There may be a sense of existential drift around the squash-ladder format of Uefa’s new Champions League, a sense of slackness, of football happening just because money says it has to happen. But you can only beat the 35 teams in front of you and this was on its own terms a very good win for Arsenal.
It was also something new, a 2-0 defeat of Paris Saint-Germain in front of a boisterous crowd but also a win against the champions of France that is still essentially a marker and a warmup for other stuff. The only way to exit this thing outright in the first phase is to finish 24th or below in a 36-team table that also contains Young Boys and Slovan Bratislava. The richer clubs wanted this, a chance to play each other constantly, to have a good time all the time. Product duly happened here. But for Arsenal it was still instructive in its own way.
They kept a clean sheet. Mikel Merino made his debut as a substitute. Bukayo Saka was excellent in a tight game against a good defensive team. And the two first-half goals both came from notable moves. The first arrived via a bullocking direct-football centre forward’s header from Kai Havertz. It was beautifully made, Leandro Trossard ferrying the ball down the left hand channel, waiting for the pieces to align, then dipping the perfect diagonal cross into the path of Havertz’s stealth-run in behind the defensive line.
Havertz may gambol about the pitch like a medical student on a fun run. He may have the wan good looks of the kind of minor Jane Austen character who rides off on a horse after an unsuccessful marriage proposal. But he is also very good in the air. And this was a wonderful piece of skill and physicality, the leap taking him above and also through Gianluigi Donnarumma, and in the same movement nodding the ball into the empty net behind. It was Havertz’s third goal in the last week, all of them poacher-ish affairs. He is a leader in this team now.
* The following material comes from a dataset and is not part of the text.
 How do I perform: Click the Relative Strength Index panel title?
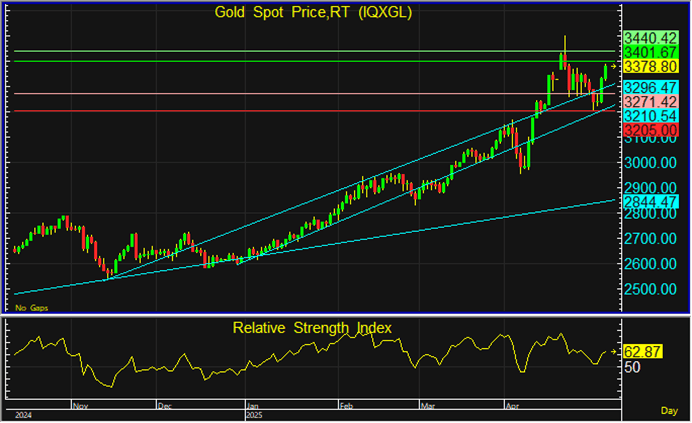point(312,327)

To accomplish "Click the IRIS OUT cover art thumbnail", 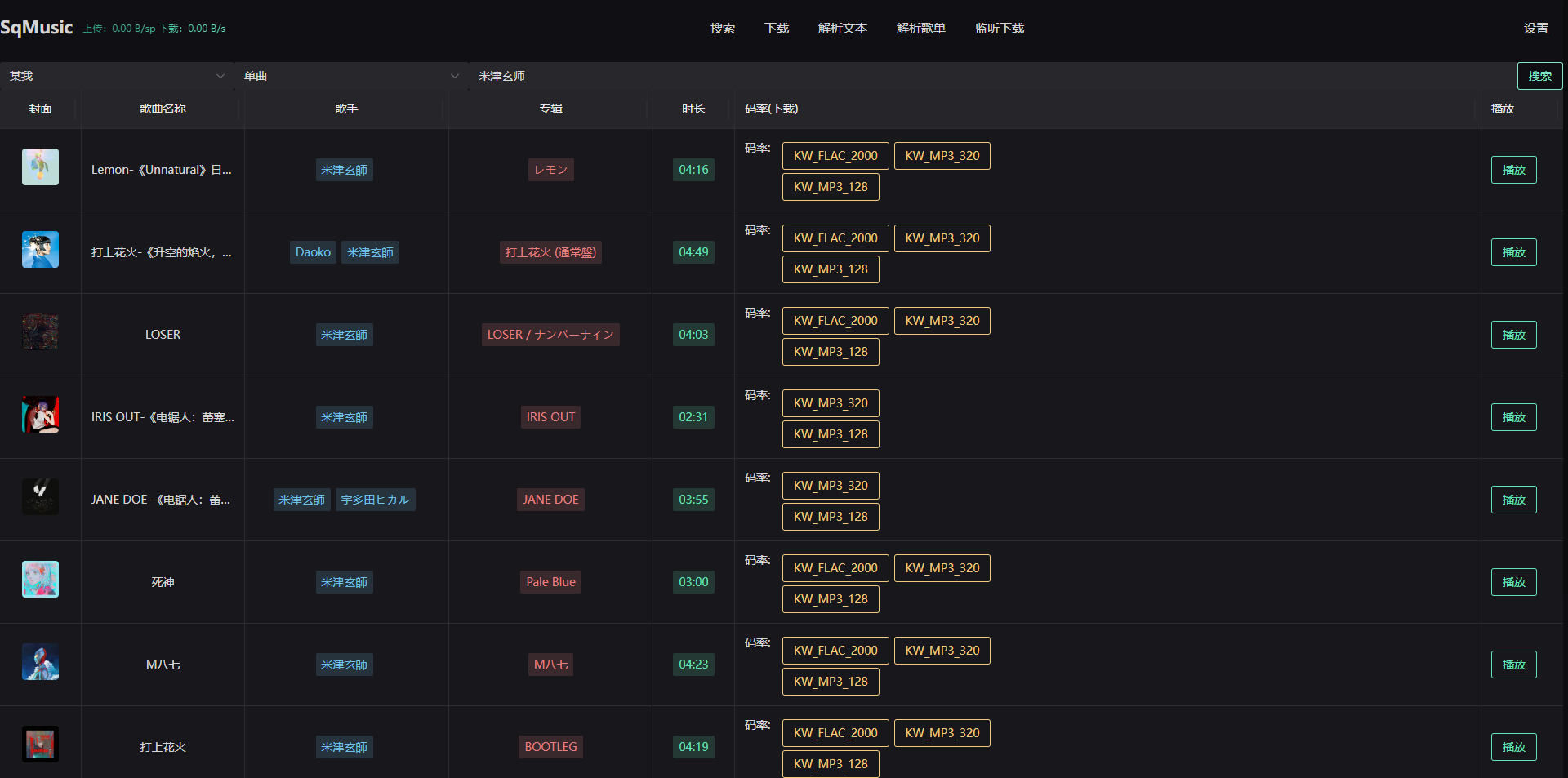I will click(x=40, y=415).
The second on 35 minutes was very funny in its own way. On the morning of the game L’Équipe had carried a deconstruction of Arsenal’s set-piece threat, concluding with a slightly dismissive wave of the hand, that this kind of thing is, thankfully, “made for the Premier League” where “the refereeing body is rather permissive”. OK. Let’s see how that all panned out.
The goal came from Saka’s free-kick wide on the right touchline. Arsenal’s attacking five were bunched together at the back post. Moments before the ball was floated in they set off on a straight line jog, knees theatrically high, like sailors in a musical production off to hoist the rigging. The PSG defence seemed hypnotised by this, horrified that such subterfuge could exist. Saka swept the free-kick in, Trossard swung a foot, and the ball floated in though the crowd without a touch.
Dark arts. Voodoo-ball. Blokes running in a line. Whatever will they dream up next? But there was planning here, too. PSG had been told to mark zonally. And frankly they were just really, really, going to obey those instructions come what may, even when it makes no sense because all the people who want to score are running the other way.
Best of all, Arsenal produced a welcome piece of game management here. Getting to 2-0 up with 35 minutes gone was significant, as was the ability to keep it like that. There is perhaps a slight issue in the way they win. Intensity is the default setting. This team runs on high revs all the time, has no down gear, doesn’t cruise. As a result Arsenal tear into almost every game like it’s a hot dog for a starving man. And before tonight they hadn’t won more than a couple of games in an obviously straightforward way since April. There is so often drama, a sapping of the emotional energies. Games remain alive to the final 10 minutes.
Luis Enrique was present here in shiny lace-ups and black suit, the look of a sightly haunted executive undertaker. It made a pleasant change to see the opposition manager flailing around on the touchline as time ticked down and Arsenal protected a lead that always felt secure. This is of course PSG in its post-star phase. The word from France is that this is more of a team now. Yes: the most expensively assembled group of players in mainland Europe is now condescending to actually be a team. And not just any team, but the team-est of teams. We will now devote all our plasticised project energy to being real.
This is undeniably a different entity, young and energetic with more of a homegrown feel. The test for Paris, as ever, is – can you jog through the league then sprint when you need to in midweek? On this evidence they have basically found another way to noodle about. They showed great technical skill in keeping the ball. They made chances. They also looked just a little toothless. Whereas for Arsenal this was cold, clinical and just the kind of win they probably needed.